Over the weekend I started a post about marriage. I will admit that it was mainly driven by the frustration I am having over a situation within my extended family. After reviewing it today, I determined that it was not something I wanted to publish. The act of writing down my feelings and seeing them in black and white was very cathartic though and helped clear my head and regain my focus. I am still frustrated by the situation, but know that there is nothing I can do about it and those involved don't want to listen.
Through this process, I have also developed a greater appreciation for my marriage and the lessons my husband and I learned from our parents that have helped us.
1. Marriage is for eternity. Today marriage is often looked at as disposable. Our shared knowledge that our marriage is not till death, but can be eternal helps Rick and I look beyond today. We have a shared purpose. Our mutual faith in a loving Heavenly Father has helped us through many trials that I do not believe we would have weathered if not for an eternal perspective.
2. You need to have trust. I don't mean the "I trust you till you prove me wrong" type of trust. I mean that trust that is built through long-term communication and observation. When Rick and I were first married, he left for military training. By the time he had finished with the training, we had known each other for only 3 years (including dating, mission and military). When I went to pick him up in Georgia, some of his "buddies" tried to convince me that he had been carrying on with a local girl. Eventually, they admitted they had been just trying to see how I reacted and they had been disappointed because I hadn't gone all insecure female banshee on Rick. Why, because I knew he had made a commitment to me and he would honor that commitment. He knew the same about me when faced with similar rumors on returning home.
3. No secrets. A friend told me the story that when she was dating her husband, he showed her his divorce papers from his first marriage. She said she would have never even thought to ask, but he had done it to show that his life was an open book. Whenever someone tells me they want to tell me something, but I can't tell anyone, I tell them to not tell me then. I tell Rick everything. In our professional lives, we both deal with protected documents and privileged communications. It is understood that there are no other secrets in our marriage. My internet browsing history is open for him to review and the occasional joke is also allowed.

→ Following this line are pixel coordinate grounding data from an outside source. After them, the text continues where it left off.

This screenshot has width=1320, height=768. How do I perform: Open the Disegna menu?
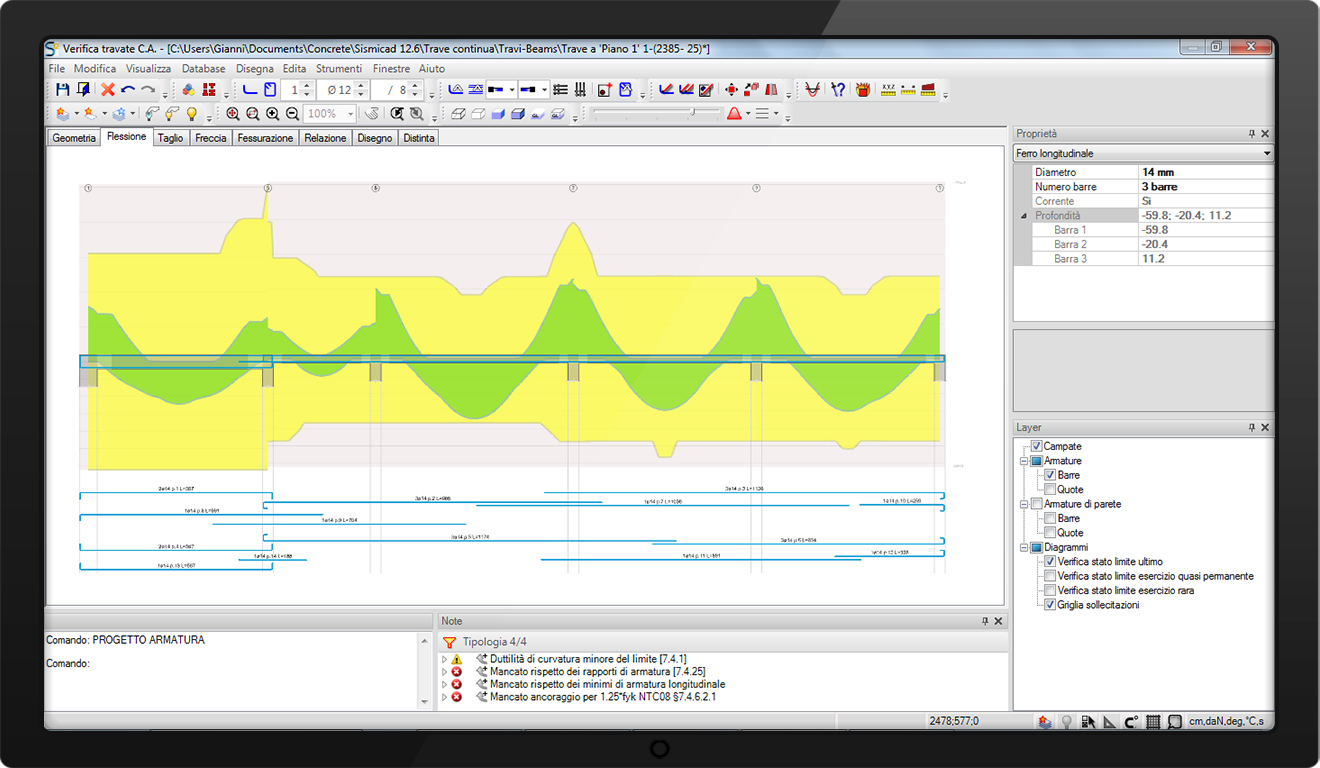[x=254, y=69]
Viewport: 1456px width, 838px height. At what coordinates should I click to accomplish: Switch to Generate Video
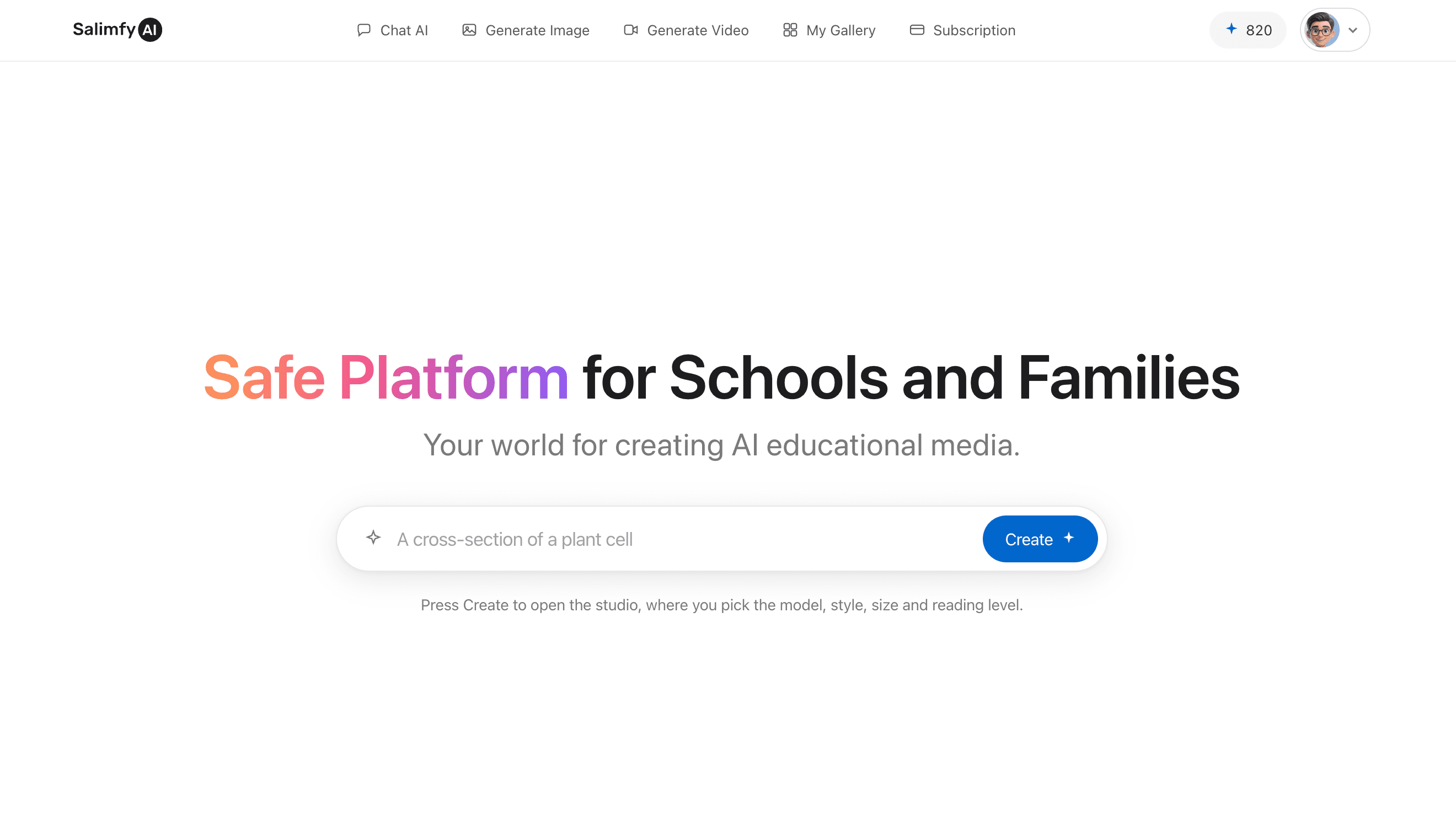click(686, 30)
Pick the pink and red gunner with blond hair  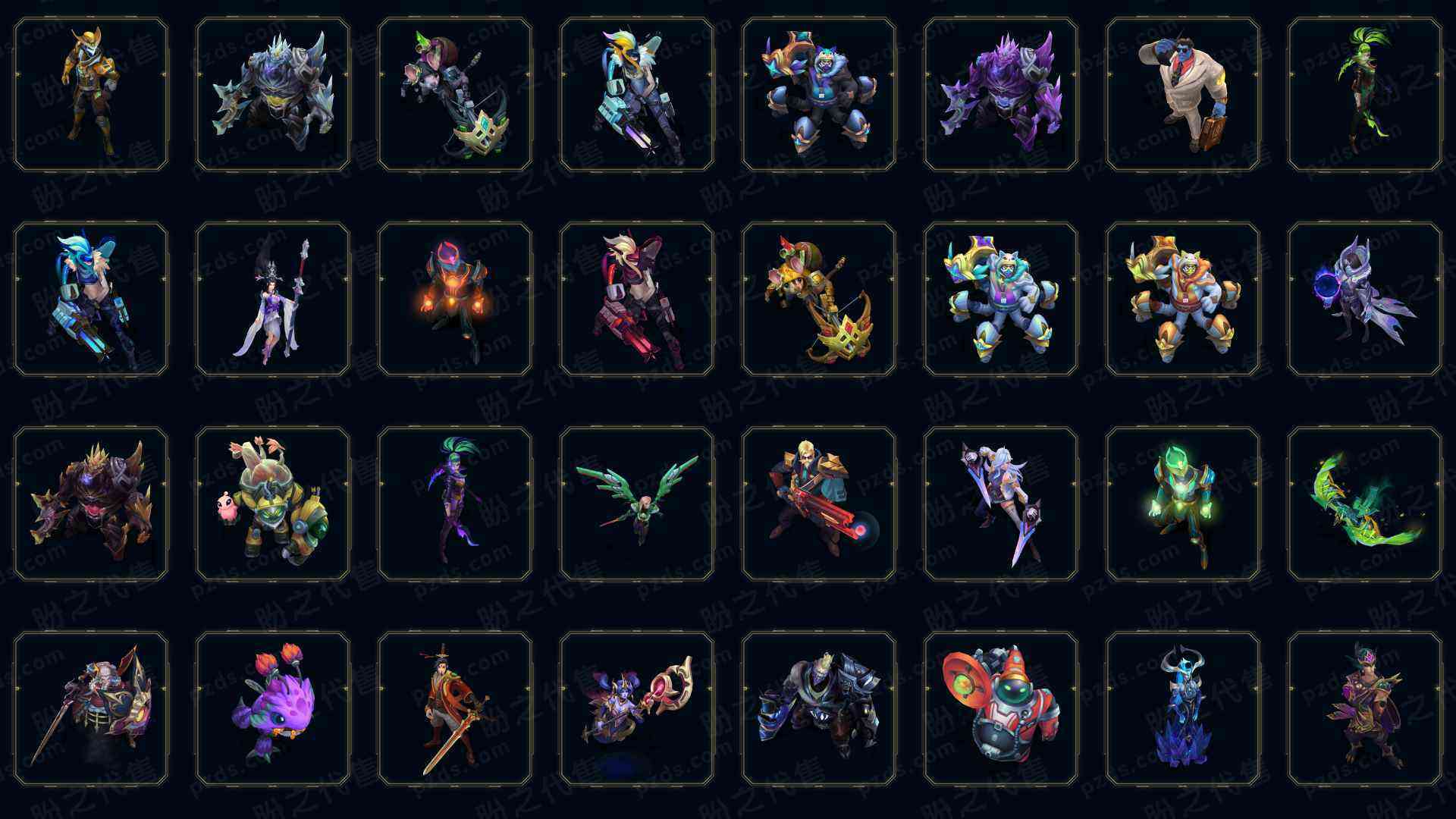[637, 299]
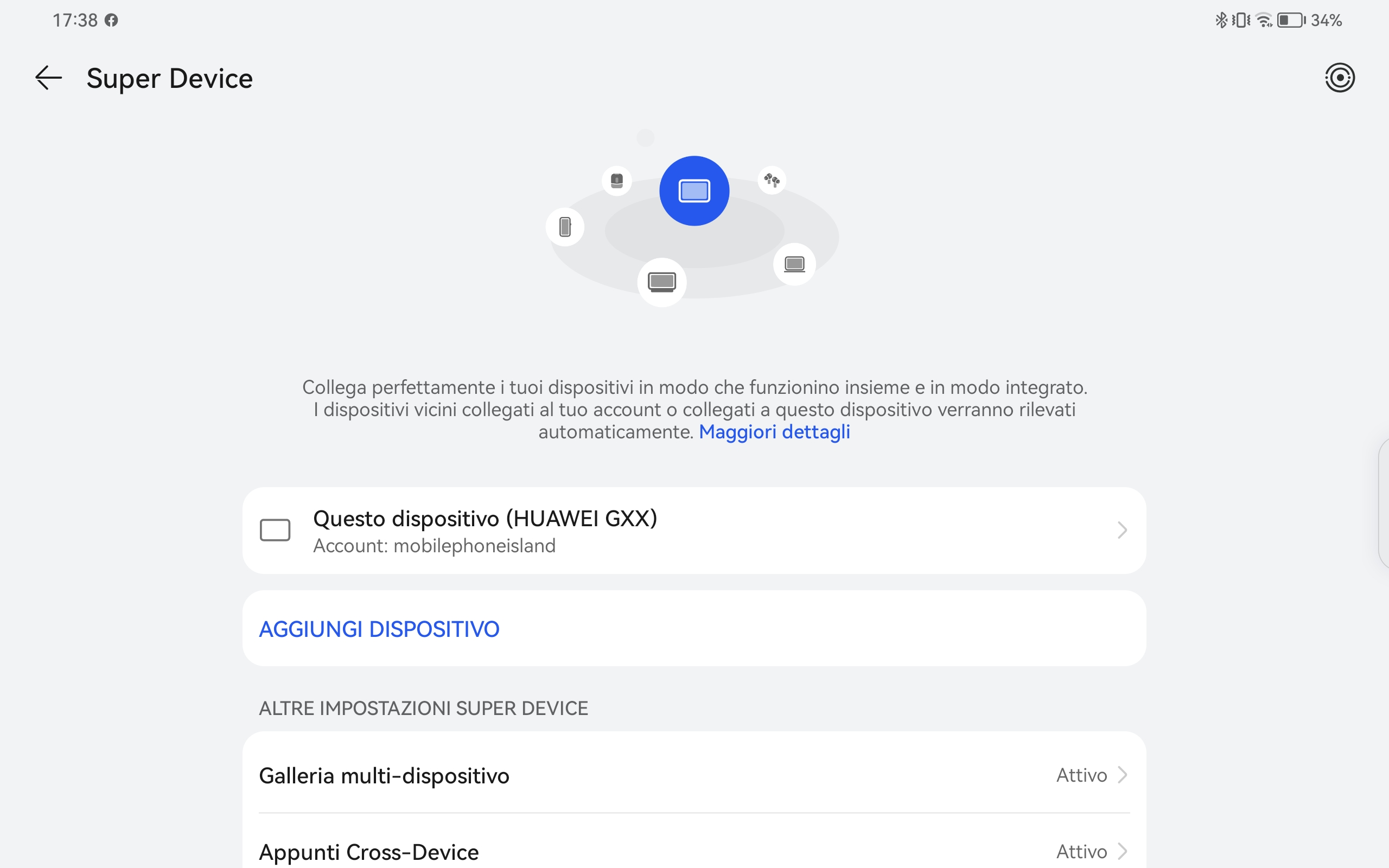1389x868 pixels.
Task: Tap the earbuds device bubble
Action: [x=772, y=181]

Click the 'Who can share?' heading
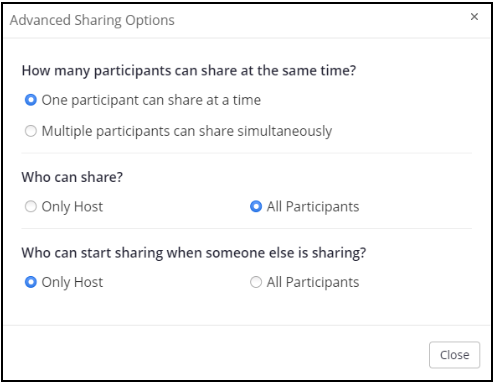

4. Be each other's biggest support. Everyday we are faced with those who try to bring us down. The knowledge that I can come home and find unconditional love and interest helps make the hard decisions easier. A supporter does not dictate or lecture, but can offer an alternative perspective when needed.
5. Spend time together. A favorite TV show, a walk around the block, a trip to the grocery store all allow time to reconnect, hold hands and let one another know that they have priority in everyday life. Never pass up an opportunity to say "I love you".
We have asked our children to not marry someone until they have dated that person for a year. If a year doesn't seem feasible, at least to go through the major holidays (Thanksgiving and Christmas) as a "couple". By the time Rick and I were married, we had known each other for over two years, including his LDS mission. We had spent many hours discussing potential problems to our relationship and how to avoid them or formulating a plan of action in overcoming them. We learned how to fight fair, or rather discuss our disagreements. We learned each other's fears and insecurities, as well as each other's strengths and opinions. We set goals for ourselves personally, goals for us as a couple, and goals for our future family.
I know it is because of listening to the advice we received from our parents and extended family and learning from their example that our marriage has been able to be as strong as it is. This knowledge is a gift we hope to give our children and allow them to apply it as they desire.